For that reason alone, a music community that doesn’t hold its leaders with misconduct allegations accountable by removing them entirely doesn’t deserve support in good conscience. No “scaling back duties” in place of defined action. No waiting for the end of an investigation. No victim blaming. A sense of safety is just as critical as physical safety, so while separating co-founders like Klausener and Bunce from their respective organizations is partly an action of optics, it does help rebuild a perception of security that can make or break someone’s decision to participate. But that’s only a step.

Pimienta made a follow-up public Facebook post after Wavelength announced that Bunce had stepped down. Their annual summer festival in Toronto, Camp Wavelength, is still going ahead in August. "END THIS FEST or at least rename the fest, change the entire ‘heads’ of the fest staff (coz they all friends with Jonny [Bunce]) - have a set fee that works for artists, pay them on time.” Pimienta raises a number of worthwhile considerations. If existing power structures that enable misconduct in music communities remain in place, fans and artists remain at actual or perceived risk of mistreatment. A process limited to cutting off one hydra head means two can grow back in its place. It’s crucial for Arboretum and Wavelength to make good on their statements about investigations within the concerned Facebook status routine, and it’s encouraging to see Arboretums’ latest update provide transparency in the process.

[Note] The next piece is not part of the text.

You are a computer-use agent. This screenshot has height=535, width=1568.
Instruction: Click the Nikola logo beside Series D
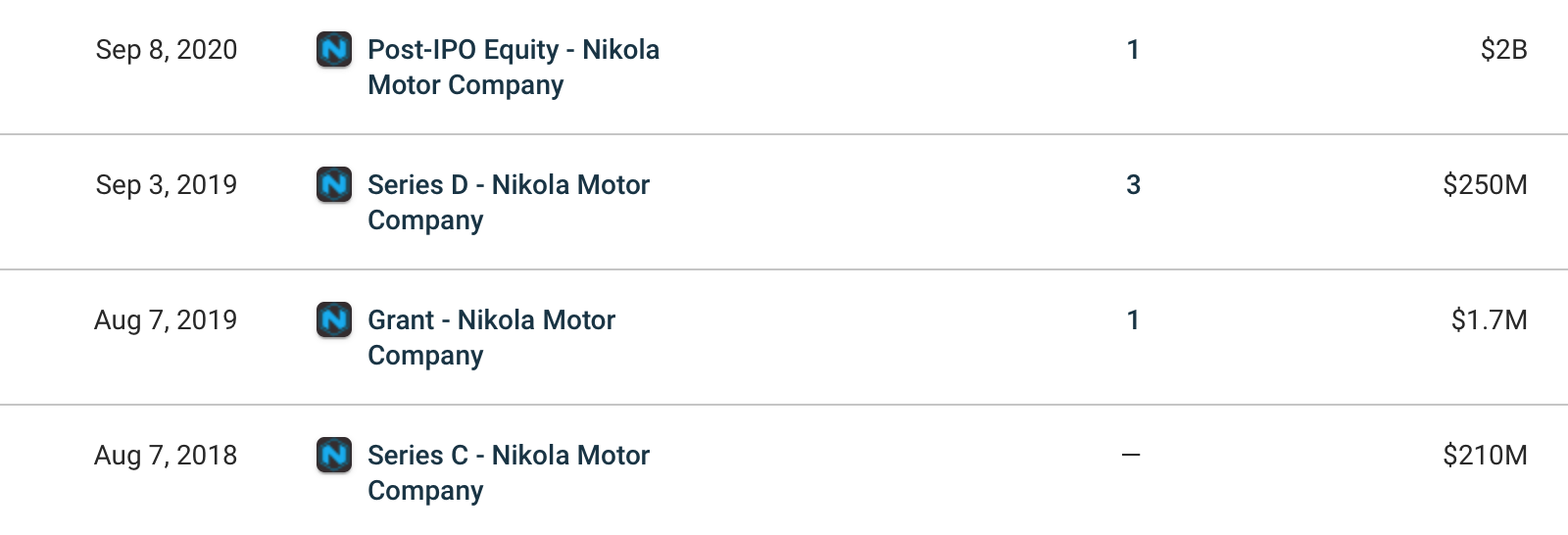334,184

Communities can only survive their leaders through a transparent process that involves community input, results in a series of actionable items to promote inclusion (top-down, from diverse organizers at the table to diverse artists on the bill, please and thanks) and safer spaces, and informs every one of their ongoing progress. Groups from Project Soundcheck to The Dandelion Initiative provide festivals and venues with free—no excuses, they’re free!—education and training on methods like bystander intervention to help prevent abuse and harassment. But why wait? Music communities need to be this involved in their roadmap from day one.